Approached along a sweeping drive lined with mature trees, shrubs, climbing roses and flowering cherry trees, the house has glorious panoramic views southwards from the principal rooms and the wisteria-clad main terrace. The 10-bedroom main house boasts five elegant reception rooms, including a drawing room, a dining room, a billiards room, a sitting room as well as a grand reception hall and a charming breakfast/family room. Classic Georgian features such as decorative ceilings, intricate cornicing, ornate marble fireplaces, mahogany interior doors, wood flooring and huge sash windows with original working shutters abound throughout. Two staircases lead to the upper floors with three further staircases leading to the 11-room basement area and a splendid indoor swimming- pool complex links the main house with the Grade II-listed, seven-bedroom, converted coach house.

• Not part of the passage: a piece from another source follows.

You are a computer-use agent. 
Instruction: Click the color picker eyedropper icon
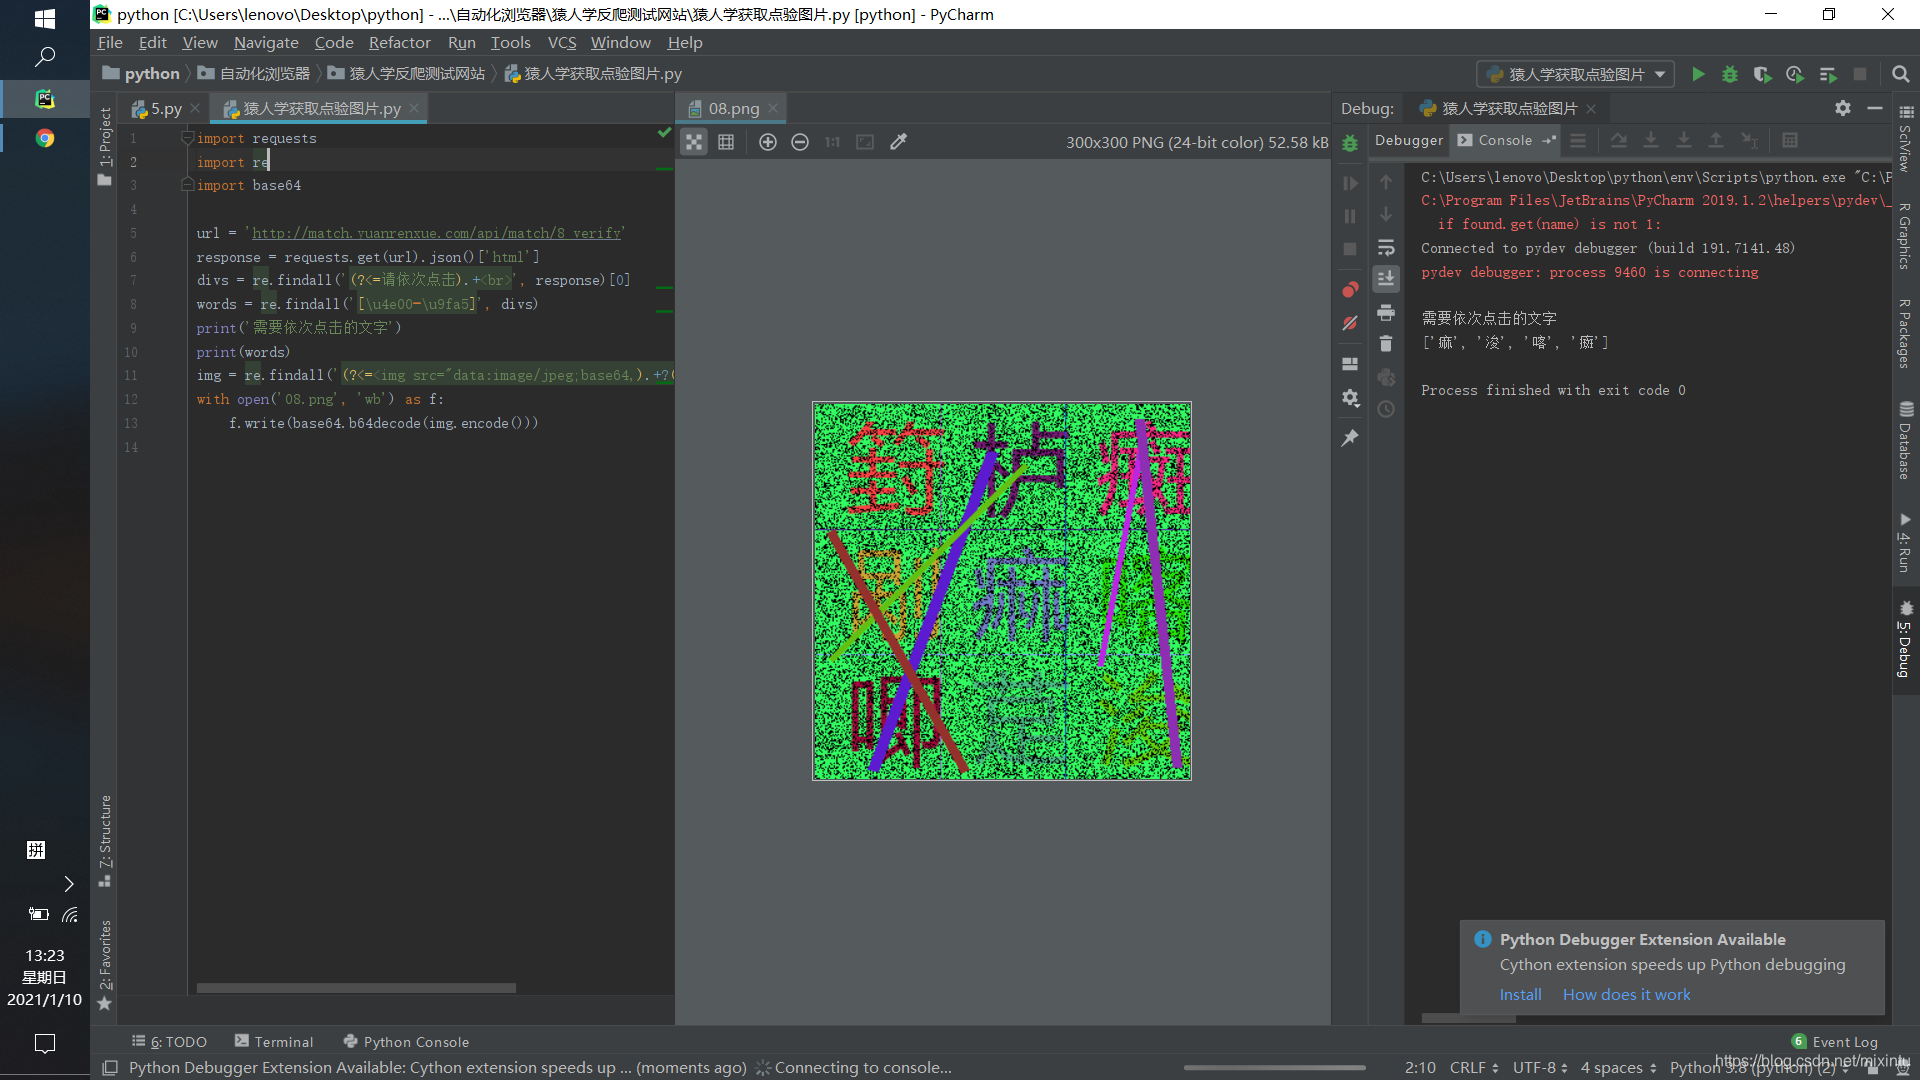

How easy it would be to take on the airs of Georgian grandeur in such surroundings. The quarries near the village of Chilmark, 12 miles from Salisbury, Wiltshire, were an important source of building stone from the Middle Ages onwards, providing the stone not only in the restorations of great buildings such as Salisbury Cathedral and Westminster Abbey’s Chapter House, but also for some of the county’s finest parish churches and grand houses. In the early 1800s, the local limestone was used to build Chilmark House, a four-square, late-Georgian house, listed Grade II, which stands in almost two acres of walled gardens and grounds on the edge of the village. The London-based owners of Chilmark House thought they had created their Georgian dream when they bought the house a couple of years ago and embarked on a major refurbishment.

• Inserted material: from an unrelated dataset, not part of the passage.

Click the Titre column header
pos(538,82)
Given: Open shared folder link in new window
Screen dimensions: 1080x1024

With 6,254sq ft of living space, including four reception rooms, a fabulous kitchen/breakfast room, seven bedrooms and three bathrooms, plus a one-bedroom flat and a two-bedroom converted coach house, the house was ready for anything but the unexpected. Plans to retire to Wiltshire were put on hold last year when the owners were persuaded to extend their London careers and were left with no option but to sell Chilmark House.
It was quietly launched on the market last month, at a guide price of £3m through Knight Frank and it’s a measure of the burgeoning revival in the country-house market that contracts were exchanged on the house within three weeks, says a jubilant Ed Cunningham of Knight Frank. Mr Cunningham is equally enthusiastic about the sale prospects of another Georgian gem, the elegant, late-Regency Appleshaw Manor in the pretty Hampshire village of Appleshaw, five miles from the commuter hub of Andover. For sale through Knight Frank’s Hungerford office (01488 682726) at a guide price of £3.65m, the exquisitely symmetrical six-bedroom house, listed Grade II, sits neatly in the middle of its nine acres of park-like grounds, with spectacular views over rolling Hampshire farmland.

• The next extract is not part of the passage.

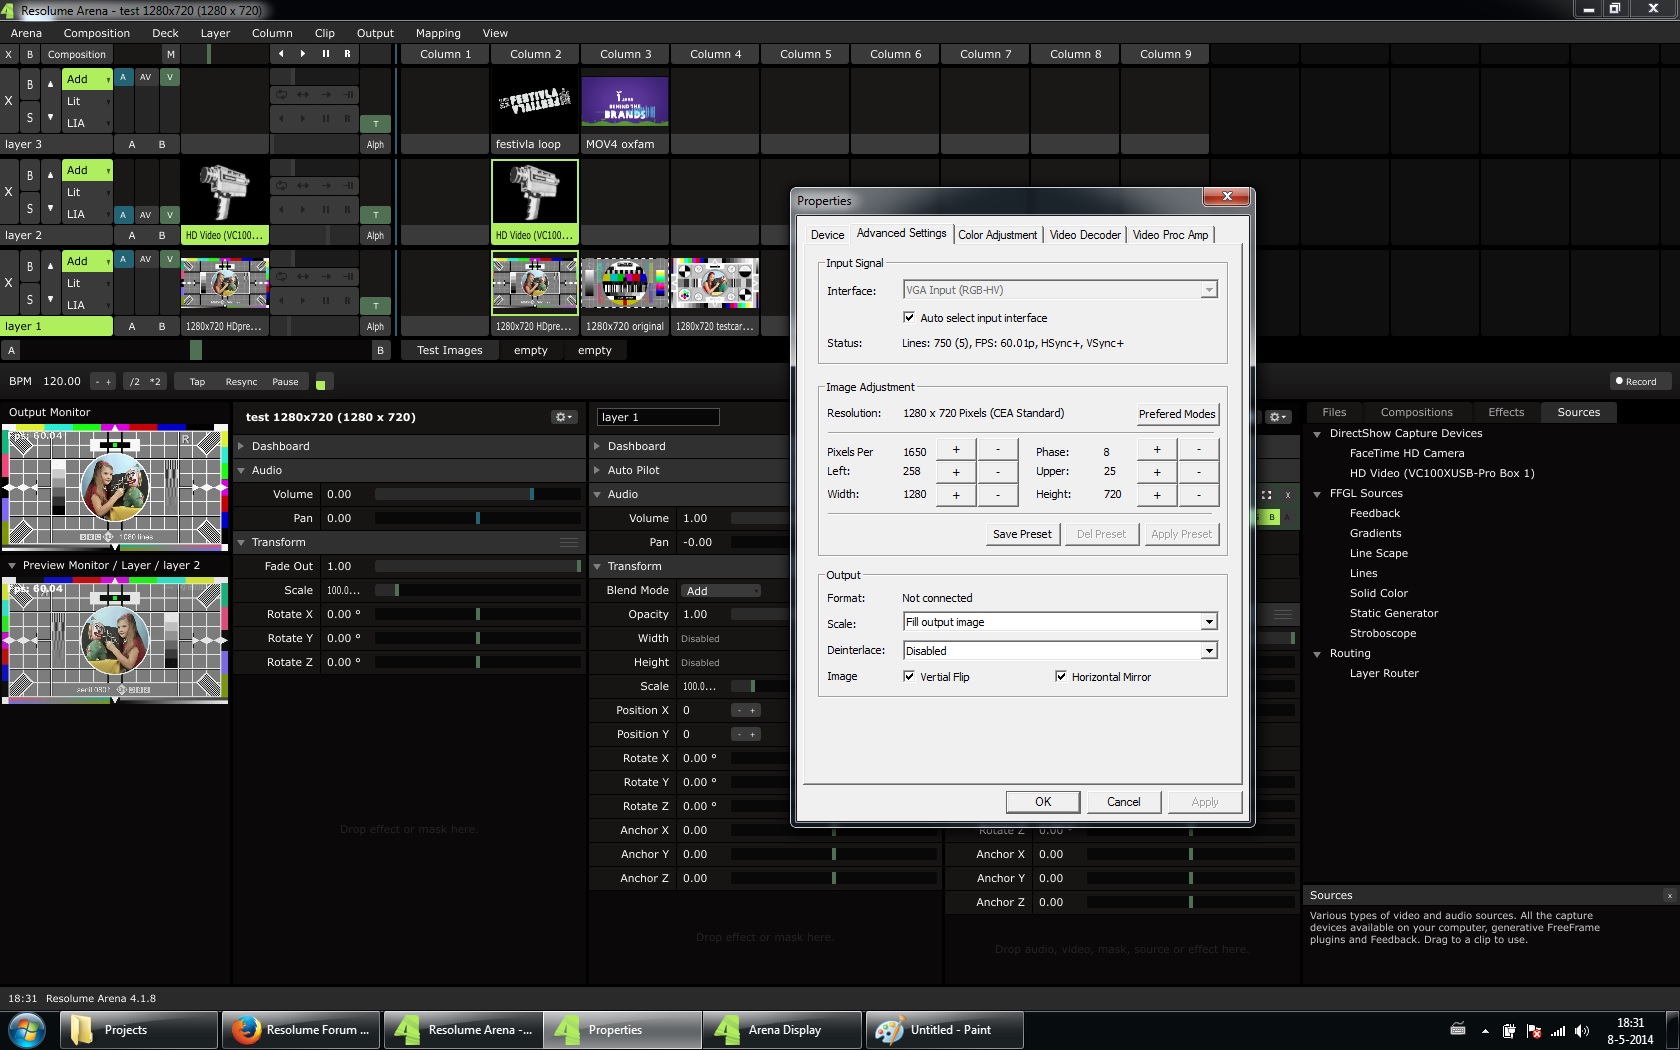The width and height of the screenshot is (1680, 1050).
Task: Collapse the DirectShow Capture Devices tree
Action: click(x=1318, y=434)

Designed in the time-honoured Georgian manner around a central reception hall, the house boasts ‘some of the best ceiling heights in Hampshire’, Mr Cunningham says, especially in the large rectangular drawing room, dining room and family room, each of which takes up a corner of the building.
Appleshaw Manor comes with a listed two-bedroom gate lodge as well as outbuildings that include a coach house, still in original condition with stables, a feed room and tack room, all currently used as storage.